--- WHAT THIS TASK INVOLVES ---
Reproduce the lines starting at the one that contains "You are a GUI" and ending with the one that contains "855x1002 pixels.", including both of those lines.

--- RECORDS ---
## Start

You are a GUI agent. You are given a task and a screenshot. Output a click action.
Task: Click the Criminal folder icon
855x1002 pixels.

## End
## Start

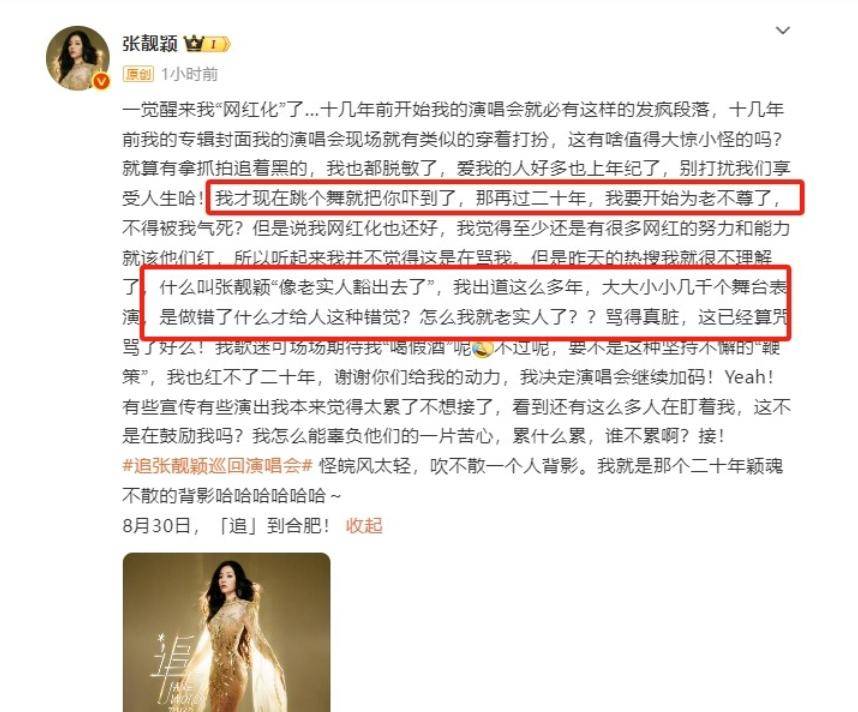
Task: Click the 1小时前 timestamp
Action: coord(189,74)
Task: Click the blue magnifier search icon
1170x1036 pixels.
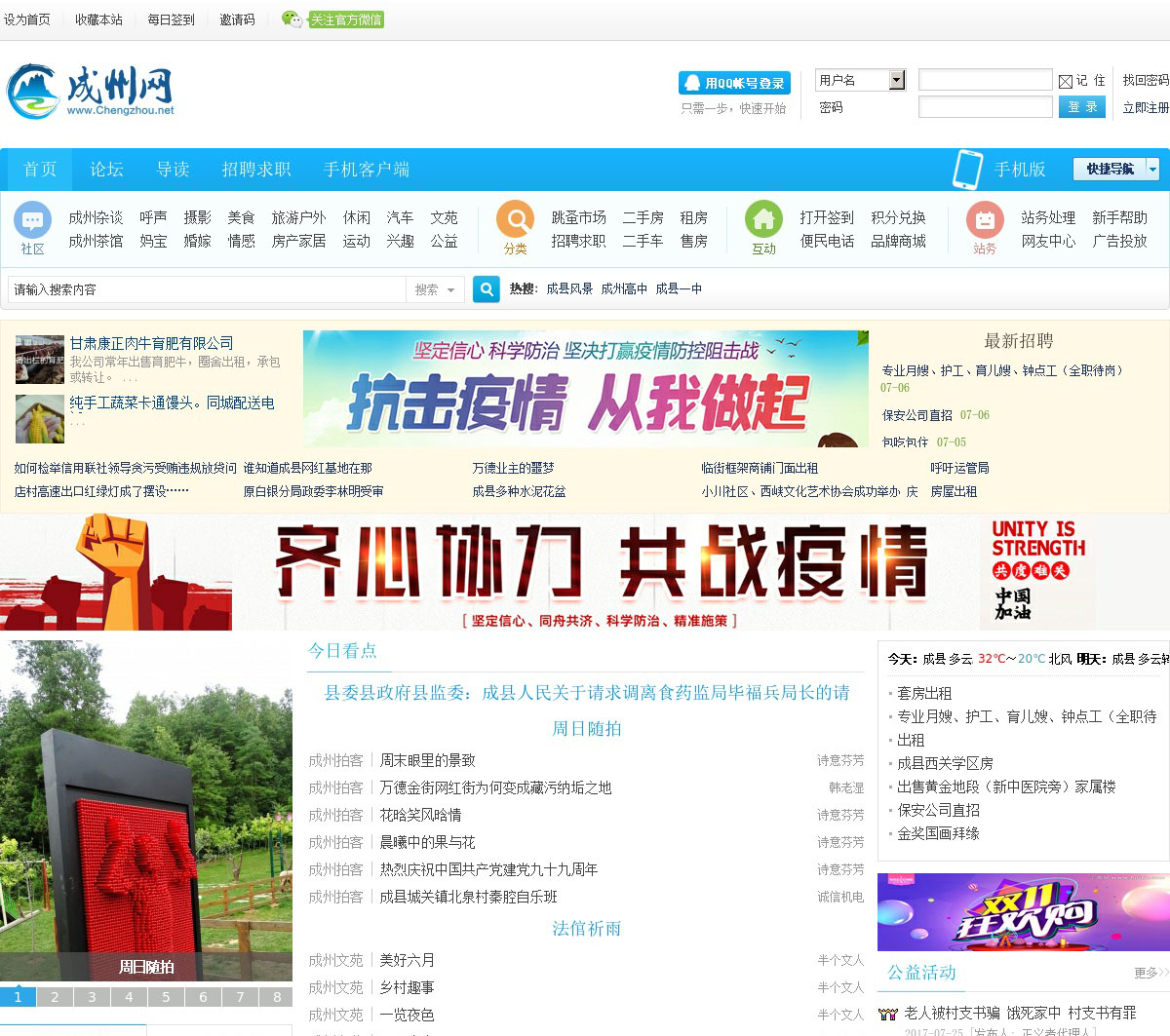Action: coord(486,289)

## End
## Start

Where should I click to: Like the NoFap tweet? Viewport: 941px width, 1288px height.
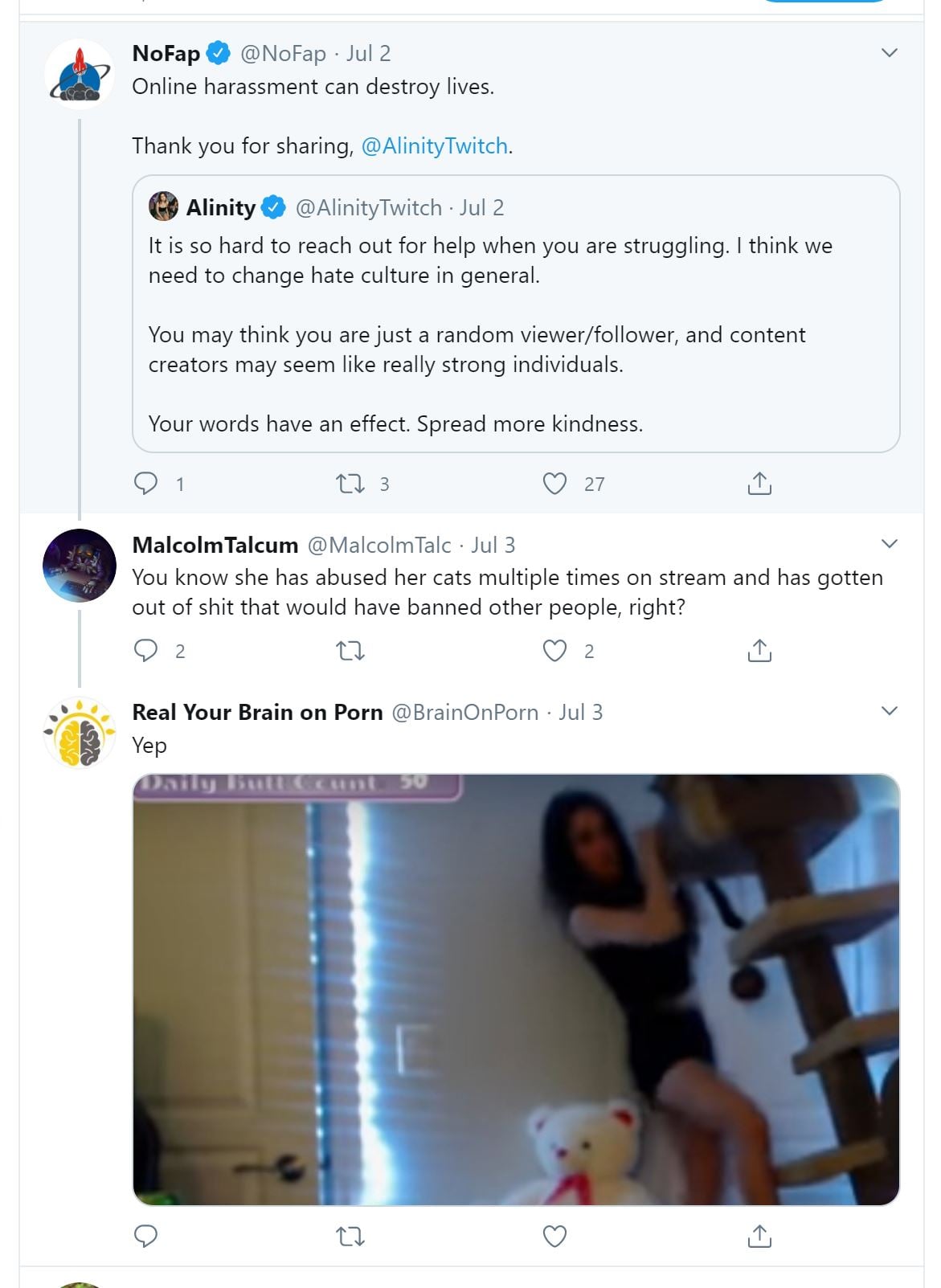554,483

## End

--- WRITTEN RESPONSE ---
You are a GUI agent. You are given a task and a screenshot. Output a click action.
Task: Click the Criminal folder icon
855x1002 pixels.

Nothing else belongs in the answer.